(Entries for locating words and elements)
== == ==

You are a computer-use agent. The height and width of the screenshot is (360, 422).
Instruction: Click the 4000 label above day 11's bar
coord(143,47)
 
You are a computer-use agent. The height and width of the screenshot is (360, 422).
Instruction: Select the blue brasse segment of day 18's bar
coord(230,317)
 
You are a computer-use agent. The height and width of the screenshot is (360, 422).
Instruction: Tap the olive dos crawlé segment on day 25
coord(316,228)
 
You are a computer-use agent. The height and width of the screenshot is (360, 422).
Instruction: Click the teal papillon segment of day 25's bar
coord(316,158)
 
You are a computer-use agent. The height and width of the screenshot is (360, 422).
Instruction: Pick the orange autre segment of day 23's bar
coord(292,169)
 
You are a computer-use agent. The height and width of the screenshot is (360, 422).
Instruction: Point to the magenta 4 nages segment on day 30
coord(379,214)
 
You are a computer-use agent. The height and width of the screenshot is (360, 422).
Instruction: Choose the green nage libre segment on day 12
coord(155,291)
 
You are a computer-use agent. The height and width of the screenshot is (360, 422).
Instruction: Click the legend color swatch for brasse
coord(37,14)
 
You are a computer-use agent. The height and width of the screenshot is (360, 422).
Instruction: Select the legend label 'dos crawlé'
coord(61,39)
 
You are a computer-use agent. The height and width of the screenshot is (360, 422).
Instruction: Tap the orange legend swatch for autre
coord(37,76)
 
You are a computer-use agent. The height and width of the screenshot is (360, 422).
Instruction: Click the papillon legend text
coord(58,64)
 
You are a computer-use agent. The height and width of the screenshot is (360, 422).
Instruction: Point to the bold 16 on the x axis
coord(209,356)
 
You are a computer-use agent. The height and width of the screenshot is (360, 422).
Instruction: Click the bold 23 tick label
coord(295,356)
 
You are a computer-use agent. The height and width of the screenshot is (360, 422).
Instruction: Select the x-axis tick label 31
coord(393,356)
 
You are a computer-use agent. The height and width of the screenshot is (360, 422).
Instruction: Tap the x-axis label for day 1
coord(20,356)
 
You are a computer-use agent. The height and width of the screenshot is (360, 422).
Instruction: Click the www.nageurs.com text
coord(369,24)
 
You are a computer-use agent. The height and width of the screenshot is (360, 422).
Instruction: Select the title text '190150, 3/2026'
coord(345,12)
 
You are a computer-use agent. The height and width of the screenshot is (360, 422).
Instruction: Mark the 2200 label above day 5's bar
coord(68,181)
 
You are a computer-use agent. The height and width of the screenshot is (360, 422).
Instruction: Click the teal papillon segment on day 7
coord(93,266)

== == ==

▶ [SHORT TASK]: Copy all of these entries line for line, with no changes.

▶ [THE REPLY]:
You are a computer-use agent. The height and width of the screenshot is (360, 422).
Instruction: Click the 4000 label above day 11's bar
coord(143,47)
 
You are a computer-use agent. The height and width of the screenshot is (360, 422).
Instruction: Select the blue brasse segment of day 18's bar
coord(230,317)
 
You are a computer-use agent. The height and width of the screenshot is (360, 422).
Instruction: Tap the olive dos crawlé segment on day 25
coord(316,228)
 
You are a computer-use agent. The height and width of the screenshot is (360, 422).
Instruction: Click the teal papillon segment of day 25's bar
coord(316,158)
 
You are a computer-use agent. The height and width of the screenshot is (360, 422).
Instruction: Pick the orange autre segment of day 23's bar
coord(292,169)
 
You are a computer-use agent. The height and width of the screenshot is (360, 422).
Instruction: Point to the magenta 4 nages segment on day 30
coord(379,214)
 
You are a computer-use agent. The height and width of the screenshot is (360, 422).
Instruction: Choose the green nage libre segment on day 12
coord(155,291)
 
You are a computer-use agent. The height and width of the screenshot is (360, 422).
Instruction: Click the legend color swatch for brasse
coord(37,14)
 
You are a computer-use agent. The height and width of the screenshot is (360, 422).
Instruction: Select the legend label 'dos crawlé'
coord(61,39)
 
You are a computer-use agent. The height and width of the screenshot is (360, 422).
Instruction: Tap the orange legend swatch for autre
coord(37,76)
 
You are a computer-use agent. The height and width of the screenshot is (360, 422).
Instruction: Click the papillon legend text
coord(58,64)
 
You are a computer-use agent. The height and width of the screenshot is (360, 422).
Instruction: Point to the bold 16 on the x axis
coord(209,356)
 
You are a computer-use agent. The height and width of the screenshot is (360, 422).
Instruction: Click the bold 23 tick label
coord(295,356)
 
You are a computer-use agent. The height and width of the screenshot is (360, 422).
Instruction: Select the x-axis tick label 31
coord(393,356)
 
You are a computer-use agent. The height and width of the screenshot is (360, 422).
Instruction: Tap the x-axis label for day 1
coord(20,356)
 
You are a computer-use agent. The height and width of the screenshot is (360, 422).
Instruction: Click the www.nageurs.com text
coord(369,24)
 
You are a computer-use agent. The height and width of the screenshot is (360, 422).
Instruction: Select the title text '190150, 3/2026'
coord(345,12)
 
You are a computer-use agent. The height and width of the screenshot is (360, 422).
Instruction: Mark the 2200 label above day 5's bar
coord(68,181)
 
You are a computer-use agent. The height and width of the screenshot is (360, 422).
Instruction: Click the teal papillon segment on day 7
coord(93,266)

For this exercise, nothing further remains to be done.